Leaders Say County’s Climate Action Plan Will Address Flooding

Montgomery County will address flooding and stormwater management as part of its Climate Action Plan, leaders said during a virtual county council meeting Tuesday.

Councilmember Evan Glass noted a young man died early this month due to flooding. 19-year-old Melkin Daniel Parada Cedillo died at the Rock Creek Woods Apartments in Rockville. About 150 people were displaced.

Glass cited an Office of Legislative Oversight (OLO) report he commissioned earlier this year. It found there were about 2-4 flooding events annually in Montgomery County before 2010. But since then, that number has jumped to 11-39 flooding events annually.
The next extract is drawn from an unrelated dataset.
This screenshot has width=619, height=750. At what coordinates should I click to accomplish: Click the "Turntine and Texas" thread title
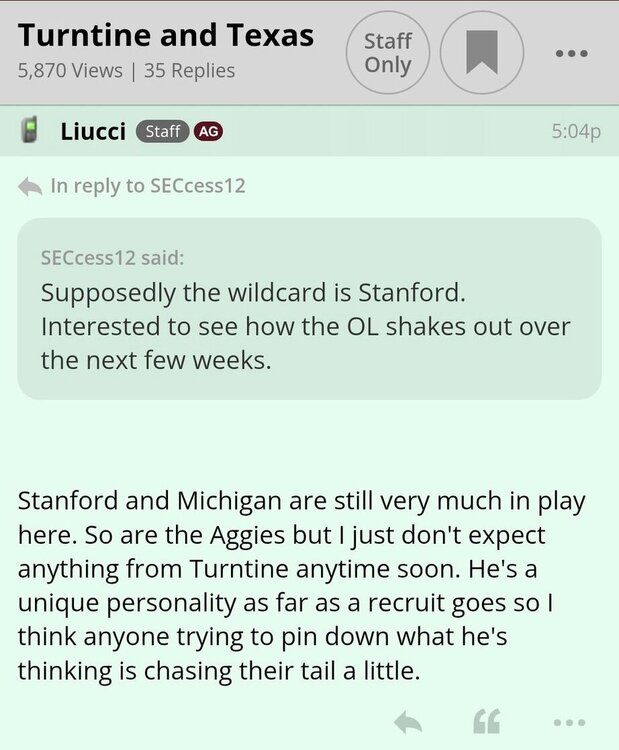click(x=166, y=35)
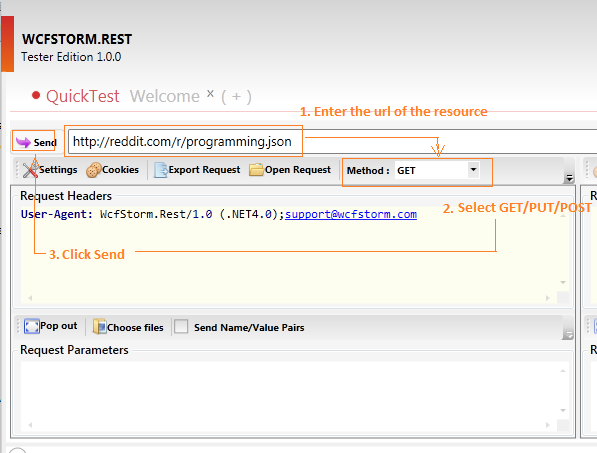Open Settings with the wrench icon
Screen dimensions: 597x453
(x=30, y=170)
The report found flooding poses the most serious climate risk to county infrastructure.

Adriana Hochberg – the county’s first Climate Change Officer – said there is a lot of work to be done. That includes vulnerability assessments in different areas of the county, repairs and enhancement of culverts without causing further damage, updating floodplain maps and centralizing county climate data currently in different places, among other efforts. She said not all floodplains are currently mapped. County Executive Marc Elrich released the Climate Action Plan in June. It includes 86 measures to cut greenhouse gas emissions (GHG) by 100% by 2035.

Department of Environmental Protection (DEP) Director Adam Ortiz said the Sept. 1 fatal flooding was a tragedy. While discussing racial equity and social justice measures in the plan, he said DEP is doing a deep-dive with sister agencies to understand what other areas in the county are vulnerable to flooding. He said the county has done mapping to determine where economically and socially-vulnerable populations are located and where they overlap with environmentally-vulnerable areas.

Hochberg said technical consultants for the climate plan scaled global climate change models down to the county to offer an idea of what the jurisdiction can expect in terms of future risks. She said Montgomery County can expect more extreme precipitation events. She thinks what occurred this summer is a prelude of what is to come.